«Сотрудник мой С. А. Новгородов не оправдал возлагавшихся мною и Академией надежд как на помощника по обработке составленного мною якутского словаря. Он занимался только по два часа и часто отлучается: поездка в Москву и болезнь. Больше двух часов не хочет заниматься. Мне остается пожалеть, что я потратил на Новгородова больше времени, чем следовало, полагая своей простотою, что мне удастся выработать из него продолжателя моих работ по «Словарю» и якутскому фольклору, ввиду чего я не скупился на всякие разъяснения относительно метода и технических проблем работы вплоть до указки его промахов по части русского языка и логического мышления»…[92]
Впрочем, излагая перипетии этого высоконаучного спора, мы отклонились в сторону от «изгнанного», по словам Новгородова, «с фарватера Лены реки, высшего образования» Алексея Елисеевича Кулаковского.

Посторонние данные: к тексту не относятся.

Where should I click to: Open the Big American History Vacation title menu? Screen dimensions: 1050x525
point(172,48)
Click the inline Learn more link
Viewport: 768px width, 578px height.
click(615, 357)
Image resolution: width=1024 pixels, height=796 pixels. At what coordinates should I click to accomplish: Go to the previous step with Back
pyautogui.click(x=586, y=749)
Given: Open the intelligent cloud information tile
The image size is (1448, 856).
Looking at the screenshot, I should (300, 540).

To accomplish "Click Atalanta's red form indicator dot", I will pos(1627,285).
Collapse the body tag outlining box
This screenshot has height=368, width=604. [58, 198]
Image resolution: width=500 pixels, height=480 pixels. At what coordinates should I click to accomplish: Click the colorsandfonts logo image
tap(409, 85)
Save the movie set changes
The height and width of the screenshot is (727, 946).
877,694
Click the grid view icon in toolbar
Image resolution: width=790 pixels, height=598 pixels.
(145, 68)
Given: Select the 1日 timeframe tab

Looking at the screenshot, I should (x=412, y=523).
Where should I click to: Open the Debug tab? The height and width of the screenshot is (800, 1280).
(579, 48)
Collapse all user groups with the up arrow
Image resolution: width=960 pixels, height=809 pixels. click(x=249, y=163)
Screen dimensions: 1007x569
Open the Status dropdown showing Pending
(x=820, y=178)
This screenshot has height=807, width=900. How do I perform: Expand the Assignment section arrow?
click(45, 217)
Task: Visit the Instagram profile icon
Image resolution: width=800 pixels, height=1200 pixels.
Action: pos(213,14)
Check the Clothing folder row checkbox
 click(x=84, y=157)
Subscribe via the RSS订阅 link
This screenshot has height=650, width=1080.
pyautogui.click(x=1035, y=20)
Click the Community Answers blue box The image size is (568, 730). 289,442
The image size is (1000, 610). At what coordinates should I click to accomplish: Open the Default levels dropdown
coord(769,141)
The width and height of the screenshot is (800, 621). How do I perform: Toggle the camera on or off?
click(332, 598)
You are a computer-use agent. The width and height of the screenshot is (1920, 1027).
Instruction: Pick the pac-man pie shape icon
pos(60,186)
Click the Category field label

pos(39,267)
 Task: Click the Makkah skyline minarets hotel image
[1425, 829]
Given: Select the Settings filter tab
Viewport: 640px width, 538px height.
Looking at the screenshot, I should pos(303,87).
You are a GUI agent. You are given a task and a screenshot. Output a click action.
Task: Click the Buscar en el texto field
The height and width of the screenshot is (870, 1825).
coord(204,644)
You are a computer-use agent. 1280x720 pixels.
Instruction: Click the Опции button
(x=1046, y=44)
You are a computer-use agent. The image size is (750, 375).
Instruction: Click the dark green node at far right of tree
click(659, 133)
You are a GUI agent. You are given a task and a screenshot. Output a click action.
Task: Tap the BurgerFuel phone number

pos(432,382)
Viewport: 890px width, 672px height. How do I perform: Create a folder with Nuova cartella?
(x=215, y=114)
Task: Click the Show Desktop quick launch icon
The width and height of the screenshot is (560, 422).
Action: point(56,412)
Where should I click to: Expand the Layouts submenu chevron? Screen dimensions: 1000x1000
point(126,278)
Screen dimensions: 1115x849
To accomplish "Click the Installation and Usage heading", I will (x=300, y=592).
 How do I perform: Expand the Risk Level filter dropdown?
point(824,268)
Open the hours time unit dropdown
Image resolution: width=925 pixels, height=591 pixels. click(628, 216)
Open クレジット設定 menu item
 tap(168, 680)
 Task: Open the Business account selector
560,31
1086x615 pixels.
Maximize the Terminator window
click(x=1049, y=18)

«Признаюсь, милый дяденька, что я того высокого мнения о родном языке, что если бы русский услыхал его, т. е. мнение это, то он хохотал бы от души, — писал он И. С. Говорову. — Да и якуты, обоготворяющие русский язык, тоже зло посмеялись бы над моим мнением… Да, якутский язык в своем первообразовании несравненно богаче, гибче и эластичнее всех европейских языков. В нем падежей 10, времен 5, наклонений, видов гораздо больше, чем в европейских языках… Вообразите, дяденька, что если ко всему этому потомство прибавит русские, иностранные, научные, технические термины и слова, то какой должен получиться язык!..»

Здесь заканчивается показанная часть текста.